WORK TO COMPLETE: Copy the part of the material that opens with the line containing "Task: Click the Windows用をダウンロード button" and closes with the line containing "Looking at the screenshot, I should [x=800, y=139].", changing every "Given" to "Instruction" and leaving everything else as it is. Leave the pictures out.

>> BEGIN PROVIDED INFORMATION

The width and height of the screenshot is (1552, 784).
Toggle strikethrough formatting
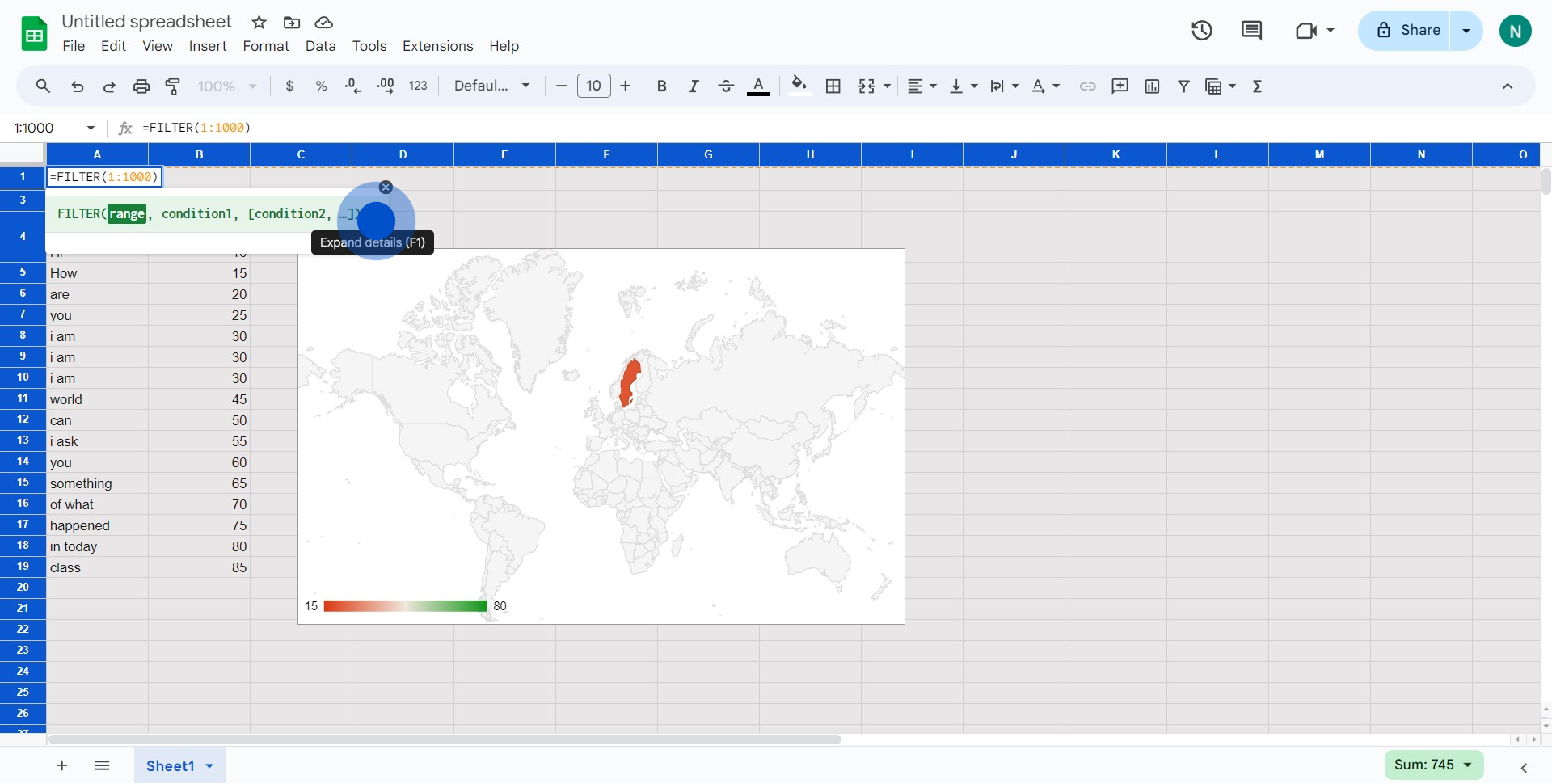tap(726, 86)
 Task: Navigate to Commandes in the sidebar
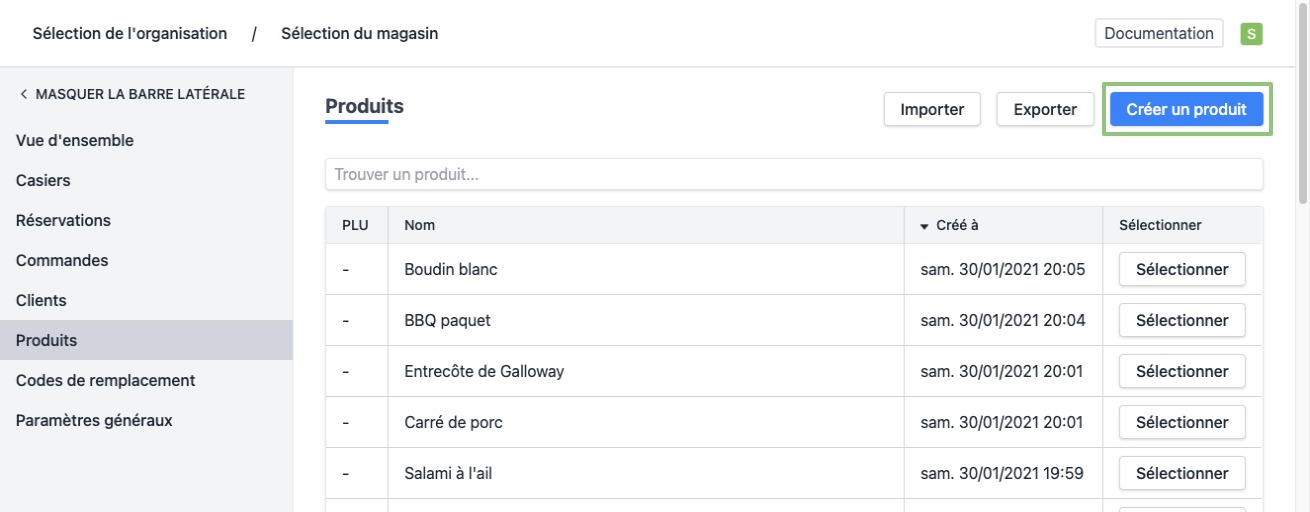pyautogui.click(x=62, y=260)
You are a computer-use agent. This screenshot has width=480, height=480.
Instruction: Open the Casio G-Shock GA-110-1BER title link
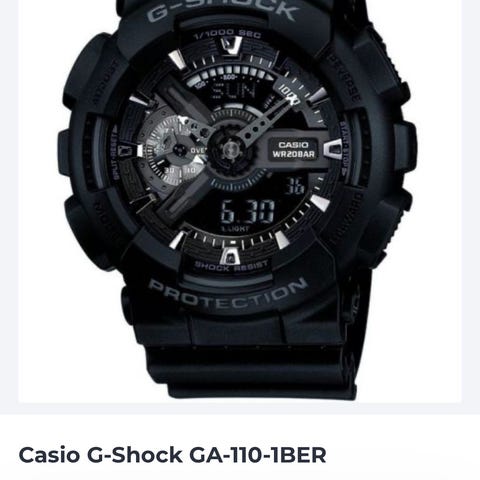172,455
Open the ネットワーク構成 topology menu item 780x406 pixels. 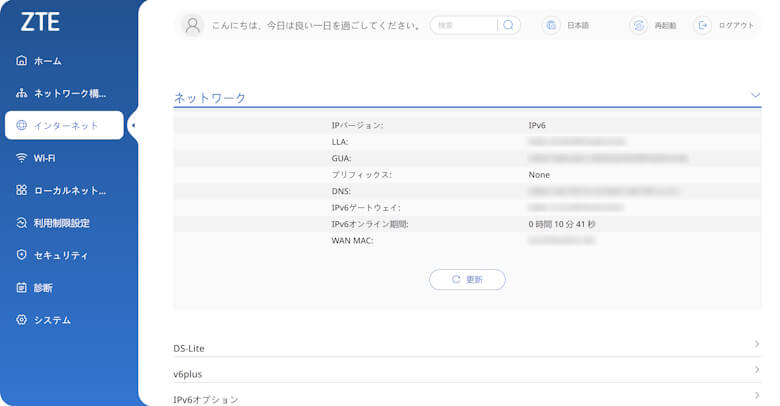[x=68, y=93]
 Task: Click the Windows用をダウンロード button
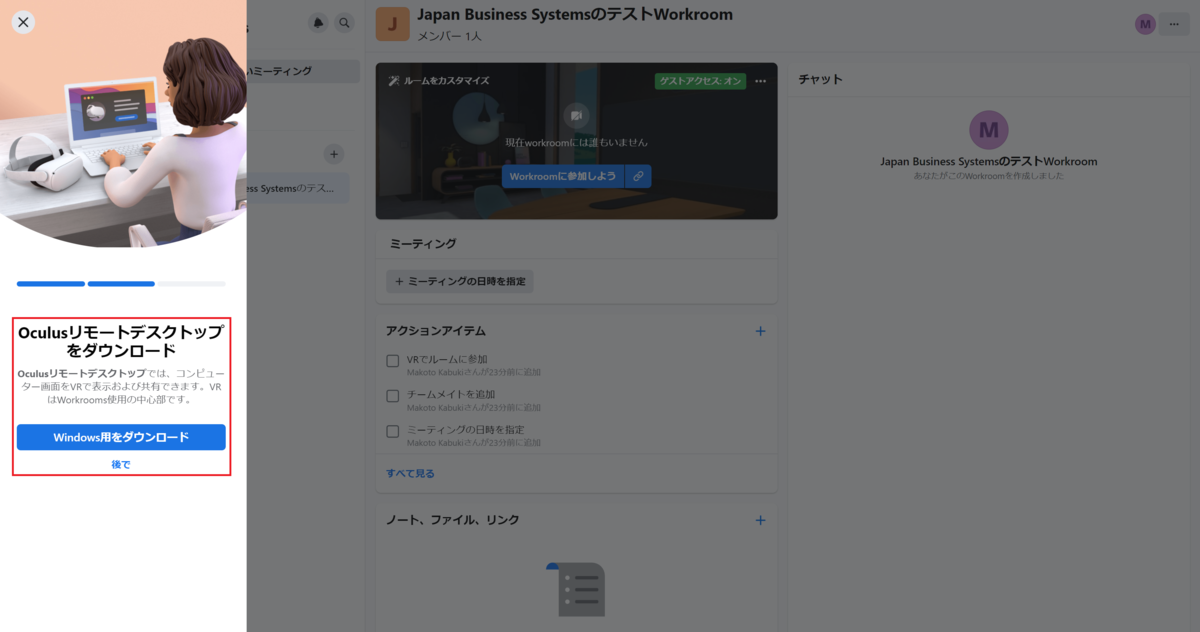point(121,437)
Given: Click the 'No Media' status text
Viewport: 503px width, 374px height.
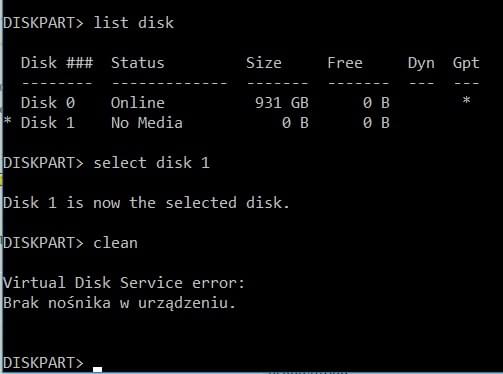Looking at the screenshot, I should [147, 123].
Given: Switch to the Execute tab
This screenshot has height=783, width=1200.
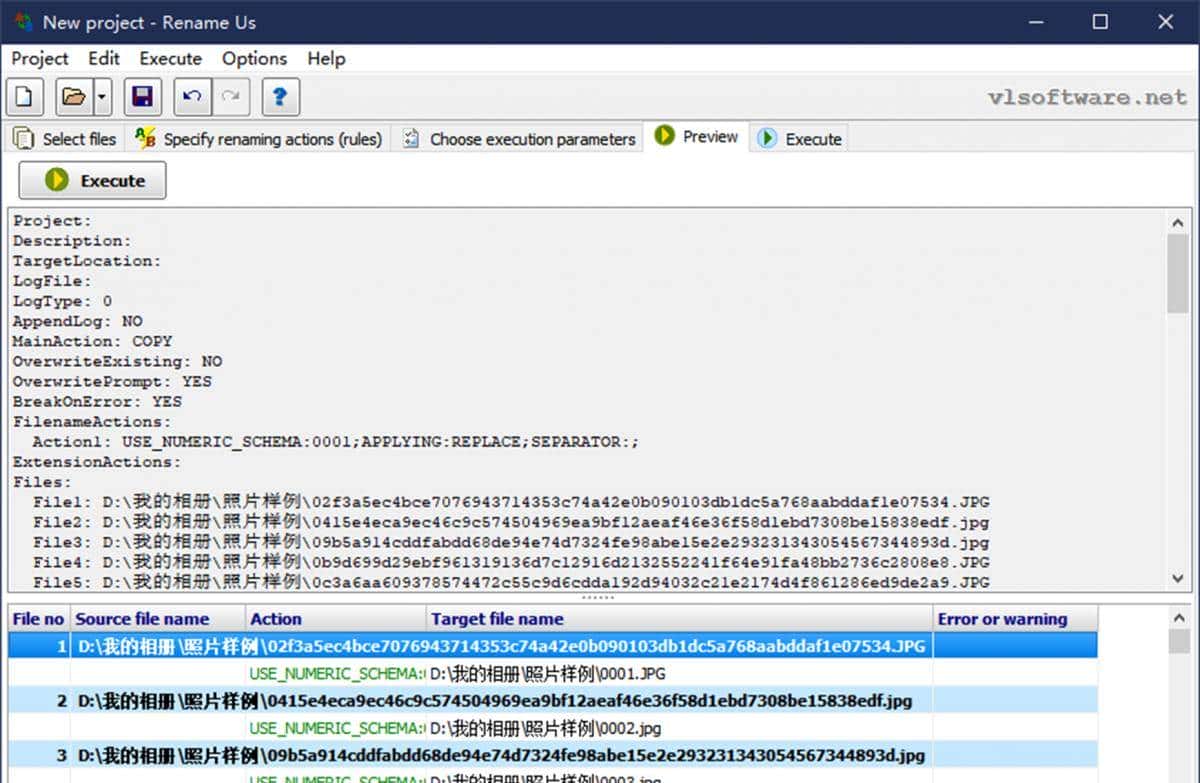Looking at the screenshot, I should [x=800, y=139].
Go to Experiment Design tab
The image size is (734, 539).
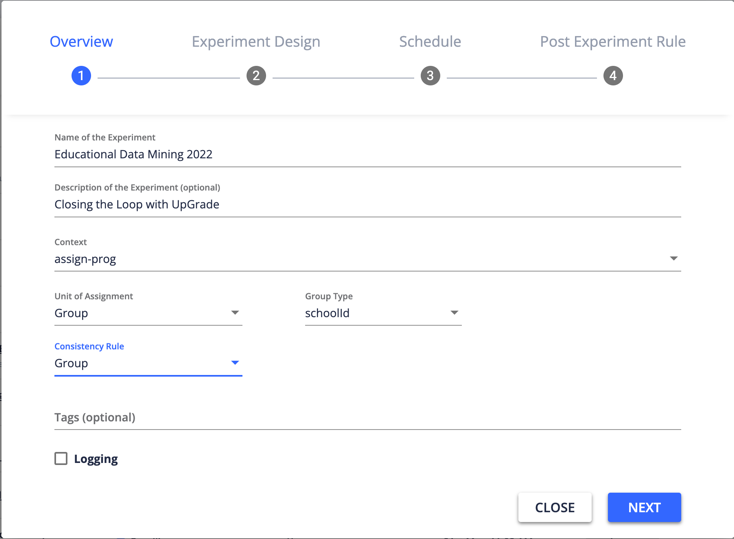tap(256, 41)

>> END PROVIDED INFORMATION

REPLY TO THE EXERCISE:
 Task: Click the Windows用をダウンロード button
point(121,437)
Instruction: Click the 'No Media' status text
Viewport: 503px width, 374px height.
Looking at the screenshot, I should [147, 123].
Instruction: Switch to the Execute tab
This screenshot has height=783, width=1200.
Looking at the screenshot, I should [x=800, y=139].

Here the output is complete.